Audio Pipeline
This document covers the audio path inside clankvox: inbound user capture, outbound TTS/music playback, and the telemetry Bun relies on for floor control.
Scope
Audio in clankvox has two big jobs:
- turn Discord voice packets into Bun-visible user audio events
- turn Bun-visible TTS/music/media commands into Discord voice playback
Go Live video send/receive is documented separately in go-live.md.
Inbound Audio Receive
The main voice transport receives RTP packets from Discord and processes them in this order:
- transport decrypt using the negotiated RTP-size AEAD mode
- RTP parse and SSRC lookup
- DAVE decrypt for the speaking user
- Opus decode to PCM
- channel conversion / resampling into Bun-facing capture format
- speaking and user-audio IPC emission
At the Bun boundary, capture is exposed through events like:
speaking_startspeaking_enduser_audiouser_audio_endclient_disconnect
Those events are what the higher-level voice session manager uses to decide when a speaker has actually taken the floor and when ASR input is ready to finalize.
Outbound Playback
Outbound playback is paced on the 20ms tick from ../src/main.rs.
Sources:
- live TTS audio pushed from Bun over IPC
- music PCM produced by the local ffmpeg/yt-dlp pipeline
The normal send path is:
- Bun sends PCM to
clankvox clankvoxbuffers and normalizes it for Discord send- on each 20ms tick, the next frame is encoded to Opus
- DAVE encrypt runs when the session is in encrypted mode
- transport AEAD encrypt wraps the RTP payload
- packet is sent over UDP
This is why Bun does not send Opus frames directly. clankvox keeps the pacing and encryption truth local to the transport layer.
Music Playback
Music is implemented as a local subprocess pipeline in ../src/music.rs.

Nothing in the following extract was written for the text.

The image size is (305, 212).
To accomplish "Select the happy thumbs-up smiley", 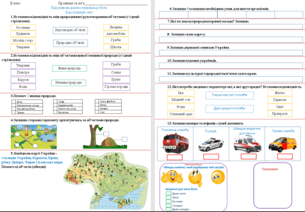I will point(172,177).
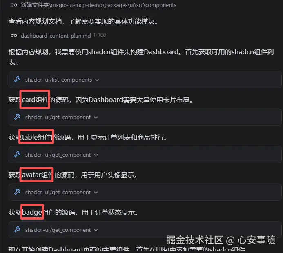Click the wrench icon under the card组件 line
Screen dimensions: 283x253
tap(17, 117)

For the current repo shape, music playback typically:
- resolves media with
yt-dlp - decodes to raw PCM with
ffmpeg - pushes PCM chunks into the same outbound playback path used for TTS
Music also emits lifecycle events back into the main loop, including:
music_idlemusic_errormusic_gain_reached
Those events let Bun coordinate reply handoff, ducking, and the current Go Live sender lifecycle.
TTS Buffering And Telemetry
Bun intentionally does not assume audio is “done” as soon as it has sent all PCM to the subprocess.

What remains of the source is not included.